My X vs T looks likes an upward curve not downward! oh no!
bc X increased as T increased so it looks like

an upward C almost. starts low and slowly curves straight up but isn't it supposed to downward curve, oh no!

uh?

You're supposed to be doing a v vs t graph, not x vs t.

(and anyway, why shouldn't x curve up?)

 

[papi]

I just graphed the v vs T and it came up as a duagonal upward line. Is this ok??

 

[papi]

no i had to do both- and should it all be down bc the object is falling?

 

[tiny-tim]

no i had to do both- and should it all be down bc the object is falling?

If your x is increasing downward (as I assume it is), then the curve should be curving up,

but if your x is increasing upward, then the curve should be curving down.

I just graphed the v vs T and it came up as a duagonal upward line.
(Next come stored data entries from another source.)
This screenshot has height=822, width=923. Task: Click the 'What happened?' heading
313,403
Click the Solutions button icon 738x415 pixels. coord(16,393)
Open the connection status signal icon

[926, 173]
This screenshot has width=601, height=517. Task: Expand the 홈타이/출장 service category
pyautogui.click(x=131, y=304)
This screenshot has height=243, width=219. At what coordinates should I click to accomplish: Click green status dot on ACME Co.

Is this ok??

Yup!

So what figure did you get for the acceleration?

 

[razored]

The slope between two points on a V vs. T graph is the acceleration.. if you want instantaneous acceleration.. just take the derivative as time approaches 0.

 

[papi]

ok, well i get the V vs T so yaay and I am doing the acceleratio now so don't run away!
but for the X vs T
X increases with time obviously bc it gets further and further away from the initial starting dot.
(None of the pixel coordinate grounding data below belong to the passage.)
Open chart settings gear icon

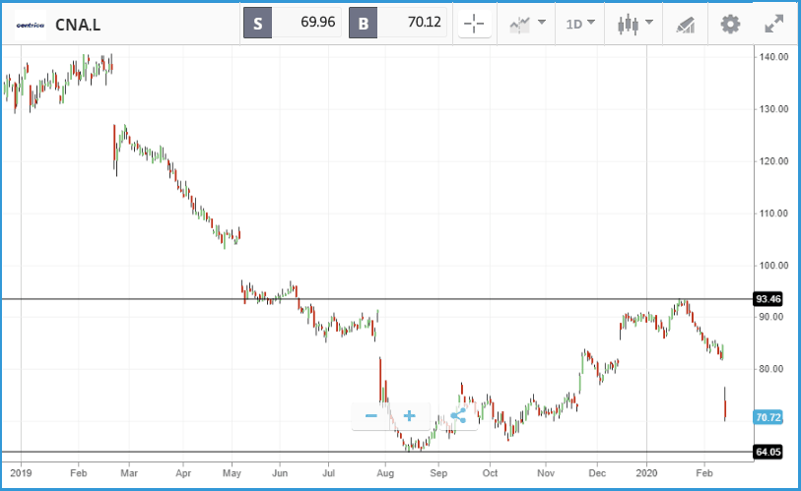point(730,24)
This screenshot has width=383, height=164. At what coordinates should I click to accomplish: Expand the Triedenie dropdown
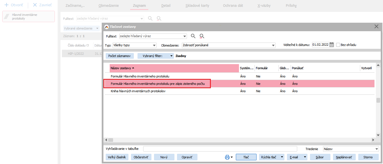click(377, 149)
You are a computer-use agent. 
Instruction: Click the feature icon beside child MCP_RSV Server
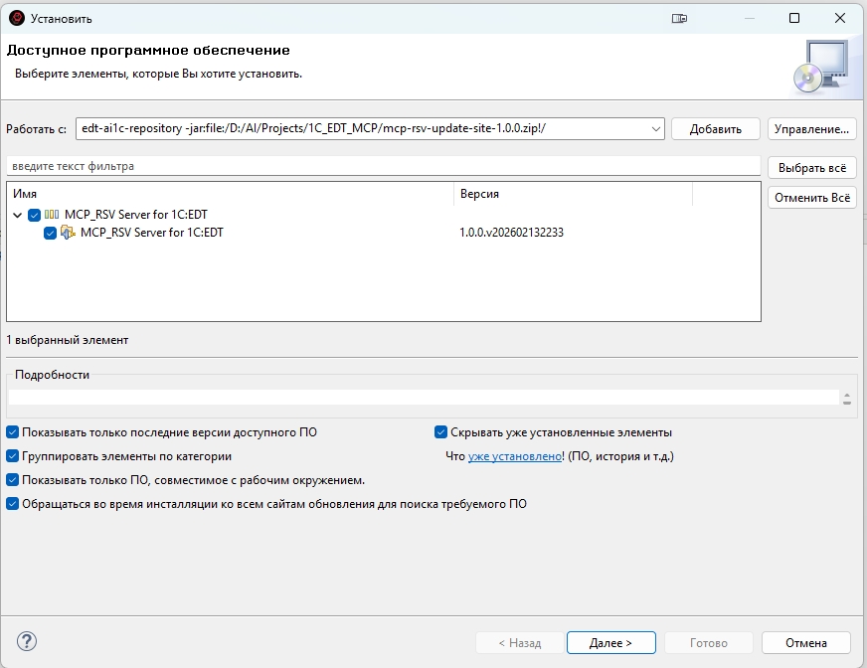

http://www.glenbrook.k12.il.us/GBSSCI/PHYS/CLASS/1DKin/U1L3a.html
it looks like the positive velocity changing velocity

hope that ok?
doing a now so ill let you know

 

[papi]

TIm!
i got 9.5 for the acceleration yaaay! its supposed to be 9.8 but its close enough!
just one q, what couldve been sources of error to make it not 9.8 aka gravity? thanks

 

[tiny-tim]

TIm!
i got 9.5 for the acceleration yaaay! its supposed to be 9.8 but its close enough!

Excellent!

just one q, what couldve been sources of error to make it not 9.8 aka gravity? thanks

It's only 3% out … I'd call that surprisingly accurate!

hmm … but maybe the marking device was slowing it down?

 

[razored]

If the acceleration is constant... the graph of x vs t should be the right half of a parabola; if the acceleration is 0 then the x v t graph will be a line.

 

[papi]

BEST FIT LINE
ok I am supposed to make these for the graph. but does that mean i draw a line through the points, or have half points above and half below??
please explain (or do i just leave out points that dnt fit>.?)

 

[tiny-tim]

BEST FIT LINE
ok I am supposed to make these for the graph. but does that mean i draw a line through the points, or have half points above and half below??
please explain (or do i just leave out points that dnt fit>.?)

I thought you said you'd already got 9.5?

Sorry, no idea … I guess you draw the two lines with the greatest and least slopes that look reasonable, and then say that the experimental value lies somewhere between them.